Indexing Numeric Data with Isite

Beginning with Isite, release 2, Isearch is capable of indexing numeric data, dates and geospatial bounding boxes. Sample code showing what methods are required in the doctype is available in the FGDC doctype. This document will give a general idea of how to take advantage of the new data types.

Iindex identifies fields just as it always has, using the ParseFields() method in the doctype. Once the pointers to all of the fields have been located, the indexing process writes out a field coordinate table for each of the fields.

In the case of text fields, this table will contain the starting and ending offsets to the instance of the field being stored. In the case of numeric fields, the table will contain a pointer to the start of the field in the document, and the numeric value (or values - cf. dates and intervals).

In order to know which type of field table to write out, the indexer must have access to a table of field type.
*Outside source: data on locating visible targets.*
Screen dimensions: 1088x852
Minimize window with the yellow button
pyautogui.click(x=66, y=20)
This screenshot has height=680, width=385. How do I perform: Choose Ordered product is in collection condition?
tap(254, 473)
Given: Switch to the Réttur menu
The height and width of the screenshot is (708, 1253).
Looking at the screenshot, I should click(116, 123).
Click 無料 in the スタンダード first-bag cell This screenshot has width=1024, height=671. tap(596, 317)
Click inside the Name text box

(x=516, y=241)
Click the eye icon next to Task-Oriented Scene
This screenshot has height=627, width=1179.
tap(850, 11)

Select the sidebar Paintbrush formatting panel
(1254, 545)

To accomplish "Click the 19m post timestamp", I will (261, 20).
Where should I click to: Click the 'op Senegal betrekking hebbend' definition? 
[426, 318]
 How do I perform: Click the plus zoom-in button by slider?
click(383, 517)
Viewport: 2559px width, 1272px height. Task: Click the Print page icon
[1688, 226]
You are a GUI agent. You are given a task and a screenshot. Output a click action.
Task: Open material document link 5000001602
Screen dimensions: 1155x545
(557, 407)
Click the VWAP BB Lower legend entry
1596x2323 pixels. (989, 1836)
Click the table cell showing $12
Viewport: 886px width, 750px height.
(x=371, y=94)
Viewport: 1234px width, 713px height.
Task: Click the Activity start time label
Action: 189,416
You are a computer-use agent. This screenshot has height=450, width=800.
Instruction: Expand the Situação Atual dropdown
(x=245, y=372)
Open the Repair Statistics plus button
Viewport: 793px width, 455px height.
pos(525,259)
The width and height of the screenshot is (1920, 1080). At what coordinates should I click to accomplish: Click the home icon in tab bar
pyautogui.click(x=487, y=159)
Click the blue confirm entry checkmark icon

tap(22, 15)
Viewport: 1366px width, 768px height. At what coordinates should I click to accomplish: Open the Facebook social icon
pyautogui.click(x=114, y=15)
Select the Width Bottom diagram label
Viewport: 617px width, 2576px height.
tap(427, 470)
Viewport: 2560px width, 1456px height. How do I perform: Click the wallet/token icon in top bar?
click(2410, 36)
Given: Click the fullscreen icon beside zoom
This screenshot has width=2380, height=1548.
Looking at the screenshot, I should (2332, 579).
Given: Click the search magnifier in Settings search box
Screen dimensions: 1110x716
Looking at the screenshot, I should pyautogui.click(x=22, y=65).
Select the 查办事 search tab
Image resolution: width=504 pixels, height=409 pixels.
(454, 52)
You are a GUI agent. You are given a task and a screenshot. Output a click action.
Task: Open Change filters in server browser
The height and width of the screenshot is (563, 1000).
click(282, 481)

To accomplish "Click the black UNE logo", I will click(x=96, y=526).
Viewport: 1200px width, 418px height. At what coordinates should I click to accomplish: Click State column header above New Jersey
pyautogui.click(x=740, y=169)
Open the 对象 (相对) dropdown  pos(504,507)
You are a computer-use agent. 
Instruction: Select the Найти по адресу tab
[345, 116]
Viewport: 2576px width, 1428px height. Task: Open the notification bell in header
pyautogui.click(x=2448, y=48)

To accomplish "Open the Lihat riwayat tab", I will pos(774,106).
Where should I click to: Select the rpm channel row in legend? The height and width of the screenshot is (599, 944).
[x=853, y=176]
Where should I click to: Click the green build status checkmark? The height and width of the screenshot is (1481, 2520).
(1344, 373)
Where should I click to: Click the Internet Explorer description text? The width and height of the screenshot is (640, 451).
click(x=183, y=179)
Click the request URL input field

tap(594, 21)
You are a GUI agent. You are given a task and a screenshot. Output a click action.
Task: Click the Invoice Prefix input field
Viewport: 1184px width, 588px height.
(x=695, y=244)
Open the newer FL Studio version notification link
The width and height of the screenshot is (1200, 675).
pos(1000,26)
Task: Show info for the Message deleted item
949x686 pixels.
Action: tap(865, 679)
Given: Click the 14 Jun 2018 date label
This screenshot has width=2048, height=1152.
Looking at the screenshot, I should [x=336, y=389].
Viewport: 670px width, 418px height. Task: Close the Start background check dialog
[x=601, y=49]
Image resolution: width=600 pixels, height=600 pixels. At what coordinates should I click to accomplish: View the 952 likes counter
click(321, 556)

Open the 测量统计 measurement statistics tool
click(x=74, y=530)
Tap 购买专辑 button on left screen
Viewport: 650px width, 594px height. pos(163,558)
In the FGDC doctype, this field type file is loaded by the doctype and stored internally. The field table is simply a list of the non-text fields to be found in the documents, along with their types. For the FGDC doctype, the field table looks like this:


The allowed field types are "num", "date", "date-range", "time" and "gpoly". Note that "time" is not currently implemented. The type "gpoly" is currently implemented for a geospatial bounding rectangle, but the terminology hints that we may extend this to arbitrary polygons someday. The types "date" and "date-range" are similar, but with slight differences, described below.

The FGDC doctype receives the name of the field type file from one of the doctype command line options:

Iindex -d mydata -t fgdc -o fieldtype=fgdc.fields *.sgml

where the field type file is called "fgdc.fields".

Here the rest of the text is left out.